Daylight saving time causes circadian misalignment — our bodies are not synched to the sun or to social clocks. Contrary to popular belief, it’s not just the first week after the clock changes that we lose out; it’s a chronic circadian misalignment.
There is no data to prove that our circadian clocks catch up with daylight saving time, even after eight months of it. Now it seems we could be an hour off our natural time for as long as it takes the government to realize that they should’ve switched to standard time.
In support of permanent daylight saving time, Senator Sheldon Whitehouse of Rhode Island told the Senate: “There are a lot fewer people up and about between 6:30 and 7:30 in the morning than there are between 4:15 and 5:15 in the afternoon.” He was playing a numbers game, and his numbers are true.
But what is also true is that people of color and those from lower socioeconomic backgrounds suffer more under daylight saving time. These groups have less flexible work schedules and their days begin earlier. The average person loses 19 minutes of sleep a night through all of daylight saving time, but those who go to work before 7 a.m. lose 36 minutes a night.

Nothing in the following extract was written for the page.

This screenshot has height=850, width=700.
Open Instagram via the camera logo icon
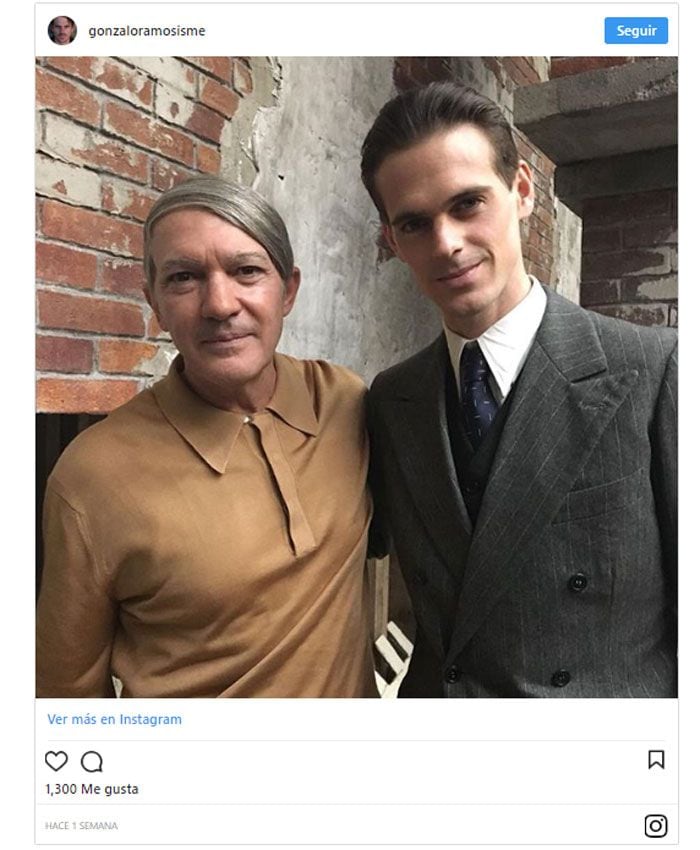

An early activist of daylight saving time was William Willet, a British builder and an avid golfer. Decades later, the golfers are still looking for ways to prolong their rounds. Some lobbyists for permanent daylight saving time include the golf industry, candy companies who want it to last through Halloween, the BBQ industry, and the fuel lobby. “Daylight saving time may be better for niche businesses, but it’s worse for public health and the economy,” said Dr. Karin Johnson, medical director of Baystate Health’s Regional Sleep Program in Springfield.
The argument that daylight saving time saves on energy has also been debunked. We save a little bit in lighting, but we spend a lot more in air conditioning, heating, and gas. Daylight saving time may have conserved energy in 1918 when the United States first implemented it, but since then we have drastically changed the ways in which we use energy.
Why, then, are so many politicians adamant on daylight saving time? One explanation is that data against seasonal clock change and in support of standard time was staggered. First the data proved that changing our clocks was dangerous, that it could lead to an increase in heart attacks and suicides, among other things. By 2014, data showed that standard time was healthier for us than daylight saving time.
Passing the Sunshine Act in the most sleep-deprived week of the year was meant to bring the country together. Everyone did appear united in ending seasonal clock change, but what the politicians were probably not expecting was the backlash against daylight saving time. It seems that it’s only a matter of time before everyone realizes that we need to make standard time permanent.